Quarta, 25.
Com a idade estreitam-se não só as paixões como se restringe quase tudo o que nos maça. Ver o estado em que se encontra a quinta desgosta-me e apetecia-me chamar uma dessas empresas que num só dia abatem as árvores, serram os trocos para a lareira, queimam os ramos e arrumam a lenha. Por outro, assim pensando, tenho que tomar uma decisão drástica e cortar o mal pela raiz, isto é, vou ter que cortar pelo meio os cedros que cresceram em trinta anos uns vinte metros e são hoje uma ameaça à casa em caso de repetição do vendaval. Dito isto, ontem, ao fim do dia o Nilton restituiu-me a água de que tanto necessitava. Enfim, uma coisa resolvida por sessenta euros (toma e embrulha).
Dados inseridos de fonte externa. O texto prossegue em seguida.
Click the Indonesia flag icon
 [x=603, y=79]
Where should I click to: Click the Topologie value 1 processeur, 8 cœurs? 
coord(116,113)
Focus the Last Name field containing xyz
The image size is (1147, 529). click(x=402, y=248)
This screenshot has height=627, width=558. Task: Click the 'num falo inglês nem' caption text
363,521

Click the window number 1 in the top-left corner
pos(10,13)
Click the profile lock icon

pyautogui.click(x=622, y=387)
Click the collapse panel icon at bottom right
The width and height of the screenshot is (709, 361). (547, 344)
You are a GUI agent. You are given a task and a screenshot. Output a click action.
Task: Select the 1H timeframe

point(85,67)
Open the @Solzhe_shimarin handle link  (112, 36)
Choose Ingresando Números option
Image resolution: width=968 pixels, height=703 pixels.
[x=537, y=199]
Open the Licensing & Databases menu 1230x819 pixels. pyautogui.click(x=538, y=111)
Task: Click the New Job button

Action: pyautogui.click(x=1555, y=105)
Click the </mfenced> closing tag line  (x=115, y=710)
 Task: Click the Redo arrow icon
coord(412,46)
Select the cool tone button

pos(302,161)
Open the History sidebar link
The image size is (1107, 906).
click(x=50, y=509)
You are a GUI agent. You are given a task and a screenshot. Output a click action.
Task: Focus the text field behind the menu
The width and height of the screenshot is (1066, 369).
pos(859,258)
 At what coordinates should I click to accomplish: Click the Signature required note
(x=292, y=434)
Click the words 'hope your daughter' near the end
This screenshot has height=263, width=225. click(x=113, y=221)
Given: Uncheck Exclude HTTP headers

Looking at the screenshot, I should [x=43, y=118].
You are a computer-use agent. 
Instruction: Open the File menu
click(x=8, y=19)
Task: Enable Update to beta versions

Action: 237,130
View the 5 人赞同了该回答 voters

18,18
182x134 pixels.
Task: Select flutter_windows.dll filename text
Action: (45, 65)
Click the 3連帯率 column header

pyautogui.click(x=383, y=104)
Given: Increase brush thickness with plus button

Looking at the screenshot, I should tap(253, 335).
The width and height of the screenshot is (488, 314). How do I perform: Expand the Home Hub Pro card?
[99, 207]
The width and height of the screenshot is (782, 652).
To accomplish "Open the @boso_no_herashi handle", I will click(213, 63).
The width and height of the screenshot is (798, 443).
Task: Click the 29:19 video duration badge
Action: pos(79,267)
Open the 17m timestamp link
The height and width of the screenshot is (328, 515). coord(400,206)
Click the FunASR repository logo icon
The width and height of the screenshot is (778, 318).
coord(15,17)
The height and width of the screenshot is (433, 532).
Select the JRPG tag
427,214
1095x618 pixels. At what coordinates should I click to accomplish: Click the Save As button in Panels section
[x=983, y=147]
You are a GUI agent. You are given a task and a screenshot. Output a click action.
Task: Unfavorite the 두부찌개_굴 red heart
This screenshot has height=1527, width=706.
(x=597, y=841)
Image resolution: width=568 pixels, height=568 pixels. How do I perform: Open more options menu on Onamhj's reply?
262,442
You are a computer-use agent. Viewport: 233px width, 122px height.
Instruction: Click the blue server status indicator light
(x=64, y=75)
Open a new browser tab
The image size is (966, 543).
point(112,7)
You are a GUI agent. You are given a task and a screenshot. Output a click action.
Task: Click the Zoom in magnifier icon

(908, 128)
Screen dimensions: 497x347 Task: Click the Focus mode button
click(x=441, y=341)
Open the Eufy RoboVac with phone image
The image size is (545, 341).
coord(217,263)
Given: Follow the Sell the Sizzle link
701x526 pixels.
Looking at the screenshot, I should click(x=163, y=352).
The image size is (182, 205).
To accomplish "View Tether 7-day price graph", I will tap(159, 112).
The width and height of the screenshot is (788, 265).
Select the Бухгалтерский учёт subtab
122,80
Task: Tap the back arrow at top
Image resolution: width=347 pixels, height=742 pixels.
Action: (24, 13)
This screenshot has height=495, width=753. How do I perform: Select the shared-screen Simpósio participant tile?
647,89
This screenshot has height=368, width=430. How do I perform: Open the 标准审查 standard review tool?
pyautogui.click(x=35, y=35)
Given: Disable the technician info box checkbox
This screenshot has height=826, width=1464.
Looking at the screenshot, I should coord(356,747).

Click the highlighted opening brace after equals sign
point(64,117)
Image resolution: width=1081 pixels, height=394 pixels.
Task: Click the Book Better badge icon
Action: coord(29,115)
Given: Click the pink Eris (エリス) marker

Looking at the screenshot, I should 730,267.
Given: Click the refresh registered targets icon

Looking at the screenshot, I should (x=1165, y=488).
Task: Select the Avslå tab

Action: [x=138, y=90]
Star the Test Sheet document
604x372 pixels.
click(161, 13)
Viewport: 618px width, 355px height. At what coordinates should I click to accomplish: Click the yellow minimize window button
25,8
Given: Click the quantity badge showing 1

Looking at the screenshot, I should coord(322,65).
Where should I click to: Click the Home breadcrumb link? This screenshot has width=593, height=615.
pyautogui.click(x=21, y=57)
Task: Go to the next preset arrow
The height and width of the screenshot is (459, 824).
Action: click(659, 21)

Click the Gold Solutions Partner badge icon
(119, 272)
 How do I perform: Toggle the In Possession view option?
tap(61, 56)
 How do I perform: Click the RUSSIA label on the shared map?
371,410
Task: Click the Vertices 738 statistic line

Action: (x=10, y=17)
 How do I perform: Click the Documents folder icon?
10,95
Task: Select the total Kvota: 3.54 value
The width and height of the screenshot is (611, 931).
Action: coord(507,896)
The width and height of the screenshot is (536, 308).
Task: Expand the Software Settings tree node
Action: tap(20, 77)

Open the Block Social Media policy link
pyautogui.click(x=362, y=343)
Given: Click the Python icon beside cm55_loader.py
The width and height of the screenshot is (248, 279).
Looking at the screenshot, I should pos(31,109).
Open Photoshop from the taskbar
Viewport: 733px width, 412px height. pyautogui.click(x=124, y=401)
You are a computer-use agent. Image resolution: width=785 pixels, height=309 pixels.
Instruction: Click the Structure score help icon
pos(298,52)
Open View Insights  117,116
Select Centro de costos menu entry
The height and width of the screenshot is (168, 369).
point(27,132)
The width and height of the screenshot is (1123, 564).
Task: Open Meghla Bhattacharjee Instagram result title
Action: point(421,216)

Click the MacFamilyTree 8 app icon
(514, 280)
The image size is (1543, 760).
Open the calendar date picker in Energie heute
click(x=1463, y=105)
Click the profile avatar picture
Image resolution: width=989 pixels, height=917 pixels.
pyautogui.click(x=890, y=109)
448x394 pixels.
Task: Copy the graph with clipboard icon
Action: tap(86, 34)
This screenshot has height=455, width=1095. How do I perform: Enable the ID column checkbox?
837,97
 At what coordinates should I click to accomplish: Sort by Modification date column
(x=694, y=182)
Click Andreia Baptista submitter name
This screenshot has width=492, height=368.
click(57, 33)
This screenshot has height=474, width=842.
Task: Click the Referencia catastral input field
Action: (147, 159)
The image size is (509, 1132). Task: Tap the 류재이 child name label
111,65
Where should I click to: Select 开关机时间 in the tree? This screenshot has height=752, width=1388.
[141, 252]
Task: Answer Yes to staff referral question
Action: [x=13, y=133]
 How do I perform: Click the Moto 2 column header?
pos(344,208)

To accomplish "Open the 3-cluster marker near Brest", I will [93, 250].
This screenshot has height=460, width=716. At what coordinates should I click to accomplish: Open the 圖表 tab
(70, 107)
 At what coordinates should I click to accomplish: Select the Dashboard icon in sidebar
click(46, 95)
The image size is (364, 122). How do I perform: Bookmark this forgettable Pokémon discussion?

- Outro dia quando entrei na Versalhes, deparei-me com o homem do leme em que eu me recusara votar para as presidenciais e julgava que os portugueses, fartos dos políticos de meia-tigela, iriam entregar-lhe de mão beijada a direcção do país. O almirante estava estrategicamente sentado à escotilha de forma a que quem entrasse ou saísse o visse. Abancava com uma personagem sólida de corpo, olhar matreiro, vestido a rigor (fato completo, gravata, camisa impecável) e ambos cochichavam olhos nos olhos, sem que ao militar escapassem os olhares que os clientes depositavam (talvez por estranheza) nele. Mantinha o mesmo sorriso enigmático, mas todo ele estava trajado da farpela idêntica à dos políticos que com ele concorreram a Belém. Muito cedo despiu a farda imaculada da Marinha e afundou-se ao vestir a albarda, com a sua linguagem, o seu desprezo pela verdade, a sua ganância de poder, a sua incompetência, o espírito de manada, a falta de rigor, o desdém pelo indivíduo e tudo o mais que eles dizem ser a condicionalidade da democracia e não passa de lodaçal sujo da política. Foi esse estreitar de ombros com os demais, que o impediu de ser hoje aclamado Presidente da República.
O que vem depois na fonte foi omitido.